How to work with vectors in Igor?

Hi,

I have long lists of x, y, and z coordinates in three different waves and would like to use them to virtually span planes and finally calculate the angle between two of these planes using vectors.
Are there any commands in Igor to simplify calculations using vectors or do I have to do the calculations (like substractions, cross product etc.) for each coordinate individually and save the results in individual variables?

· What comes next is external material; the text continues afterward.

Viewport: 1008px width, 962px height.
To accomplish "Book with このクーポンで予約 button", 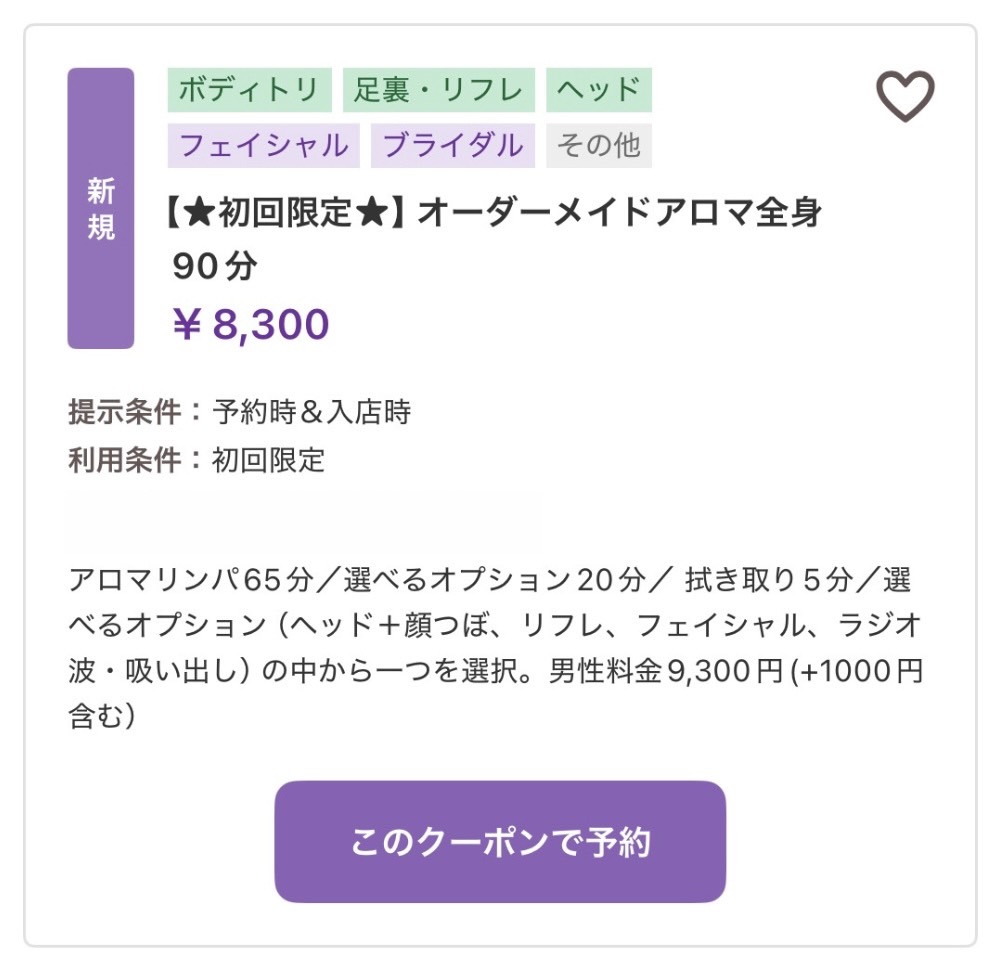I will click(x=500, y=842).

Thanks a lot for your help in advance!
In general, I recommend combining your 1D waves into triplet wave ( a 2D wave of 3 columns). You can accomplish this using the command:
concatenate {xwave,ywave,zwave},tripletWave


Once you have a triplet wave you can display it in Gizmo and use MatrixOP to apply various "vector" operations.

A.G.
WaveMetrics, Inc.
Thank you for this very helpful reply!

Displaying the vectors and performing fifferent operations is a good idea in general.
Unfortunately I did not mention that my list contains several hundreds or thousands of data points, so that displaying each of them is not an option in my case.

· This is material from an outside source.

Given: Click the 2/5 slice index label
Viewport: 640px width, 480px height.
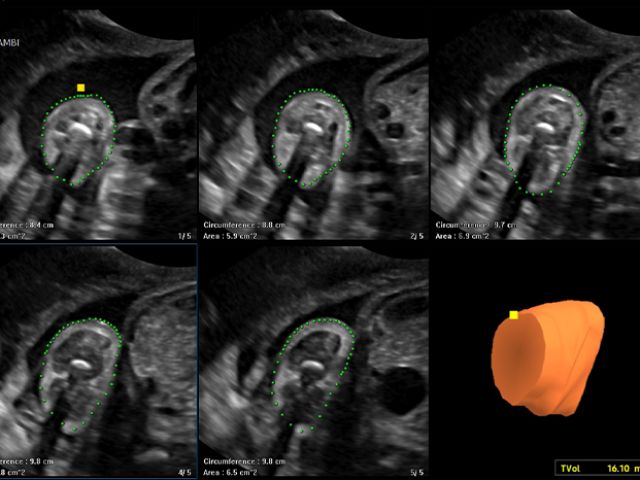Looking at the screenshot, I should coord(412,236).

Are there any commands within Igor I can apply to use vectors in the plain equation and calculation of the normal vector of the plains?
The only output I need in the end is a list oftorsion angles between all pairs of "neighbouring" plains.
Is there a command do calculate the vector product?

x,y,z data is in a 2D wave with 3 columns, as you suggested in your post. I have calculated the directional vectors to span a plane and would like to get to the normal vector from the cross product / vector product of those two direction vectors.
researcher2 wrote:
Is there a command do calculate the vector product?


If you arrange your vector components into 3 elements of a wave e.g.,
Make/N=3 vectorA={1,1,0}
Make/N=3 vectorB={0,1,1}
Cross vectorA,vectorB
Print W_Cross


I hope this helps,

A.G.
Thanks a lot, this command will help me a lot!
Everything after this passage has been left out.